JP: I was pitching in a game in Tacoma. I came out after the 2nd inning and was told that I was done. I was thinking to myself that I was nowhere close to done, but then our manager, John Stearns, called me over and told me the news.

EMLB: What was the first thing you did after hearing the news?

JP: I hugged all of my coaches and teammates that were around me at the time. Then I went into the locker room and got someone to go get my dad from the stands. Luckily enough my dad, mom, uncle, and aunt were there to see the game that day, so I got to share that experience with them first hand.

EMLB: You made your first appearance on September 7 against the Rays, you earned the win as your team prevailed 6-2. How were you feeling after the game?

JP: There was a big mix of emotions that day. I woke up to the news that my grandfather had passed away that morning. Needless to say, that was a rough morning, but luckily I had my girlfriend there to support me. I hadn’t told anyone at the field about what had happened because I didn’t want to be focused on that before the game, though it was almost impossible anyway. I wanted to go out there and do it for him, because I knew he was still watching. I had about 100 family members and friends at the game that night and we all met up afterwards to celebrate. It was a bitter sweet day for sure.
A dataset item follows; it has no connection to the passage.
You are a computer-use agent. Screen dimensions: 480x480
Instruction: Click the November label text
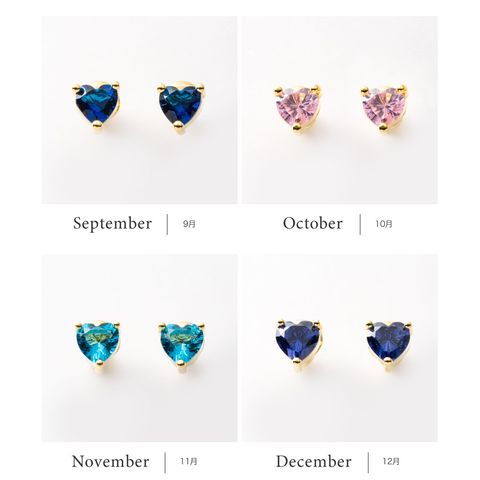point(111,462)
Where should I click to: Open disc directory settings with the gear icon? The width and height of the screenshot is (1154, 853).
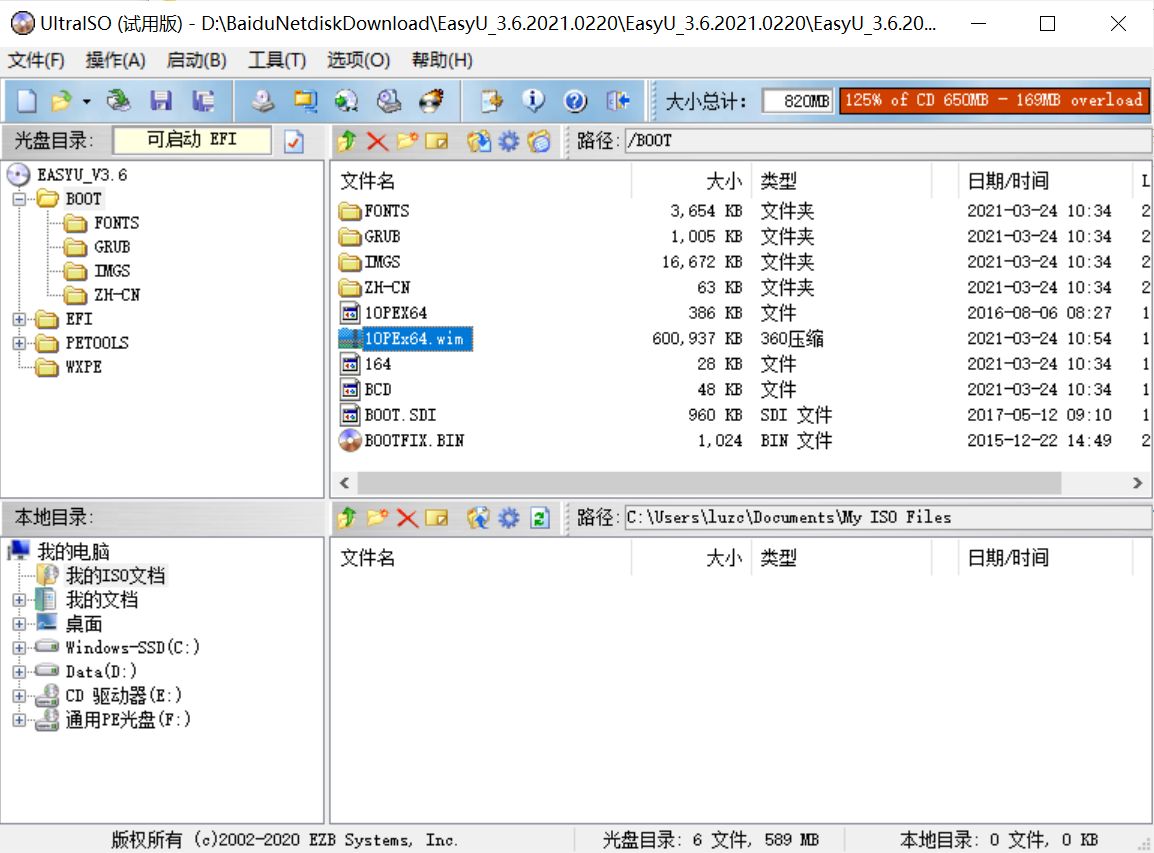[x=507, y=141]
EMLB: What are the major differences between life in the minors and life in the majors?

JP: Everything. It’s really hard to compare the two. The biggest thing to realize in my mind is that it’s the same game, just a way nicer ballpark with more fans.

EMLB: Currently, Spring Training workouts are going on. What has your daily routine been?
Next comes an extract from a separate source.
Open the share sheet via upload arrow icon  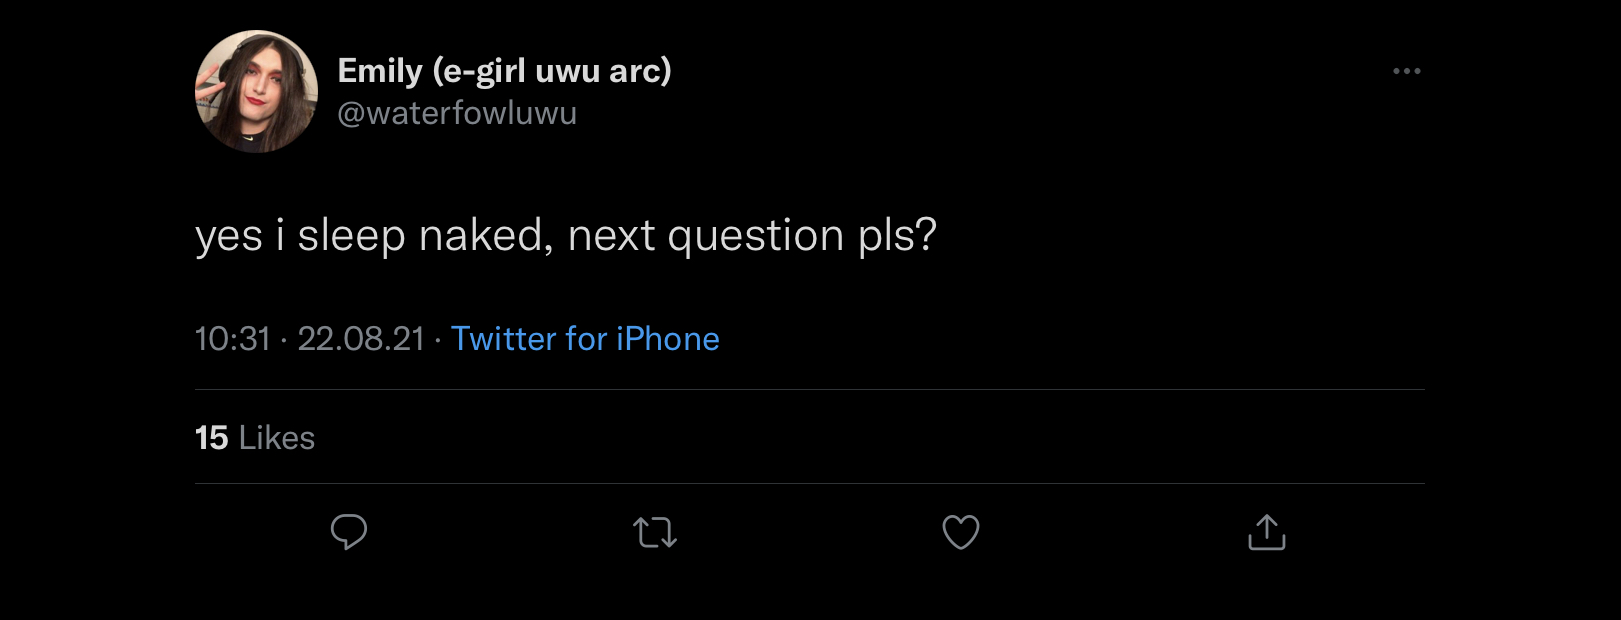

JP: I get to the field at about 6:30 every morning and eat breakfast, then do some contrast in the hot and cold tubs to wake up. After that, I shower and get dressed for practice.

EMLB: What are your goals for this upcoming season?

JP: My goal is to be in the major leagues the entire season. I want to help the Mariners win as many games as possible.

EMLB: Has ace Felix Hernandez helped you out as you’ve come along?

JP: I hadn’t talked to Felix very much before being called up last season. He did share some insight on my change up last September, and that definitely helped me in the following games.

EMLB: In your opinion, which of your pitches is the best?

JP: My fastball is my best pitch. I get some pretty good downward angle on that pitch and it makes it hard to guys to square up.

EMLB: What is your favorite pitch to throw?

JP: Again, fastball. I love moving my fastball around the zone and challenging hitters with it.

EMLB: Have you been the subject of any rookie hazing rituals?

JP: We had to dress up on our flight from Detroit to Anaheim. I was dressed up as Minnie Mouse. It was not a good look for me, but I think that was the point.

EMLB: Are you superstitious, and do you have a precise gameday routine? Do you try and seclude yourself from the rest of the clubhouse, eat certain meals, etc.?

JP: Nothing too crazy. I have a routine before I pitch, but nothing like putting one sock on before the other.

EMLB: What current Mariners player do you know the best, and how did you come to know him so well?

JP: The guys that I know the best are the ones that I played with on my way up through the minor leagues. We spent a lot of time together on and off the field, so it became almost like family.

EMLB: Do you have any other Major League friends outside of your own club?

JP: I know Mike Moustakas, [third baseman] with the Kansas City Royals quite well. I have lived with him for a month or two during a couple different off seasons while training in California at Scott Boras’s training facility. He shared experiences with me, and told me what to expect when I got to the big leagues. I am grateful for his guidance.

EMLB: What is the one food that you could not live without?

JP: Sushi

EMLB: Are you much of a football fan, and if you so, are you a Seahawks fan?

JP: I cant say that I am a huge football fan, but if I am going to root for any team, it will be the Seahawks.

EMLB: Are you ready for the upcoming season, and what are you most excited for come the start of the season?

JP: I am very ready for the upcoming season, and cannot wait to get started. I’m most excited to get back to Seattle and start playing baseball every day again.

* In that game he had struck out 12 of the first 13 batters he faced.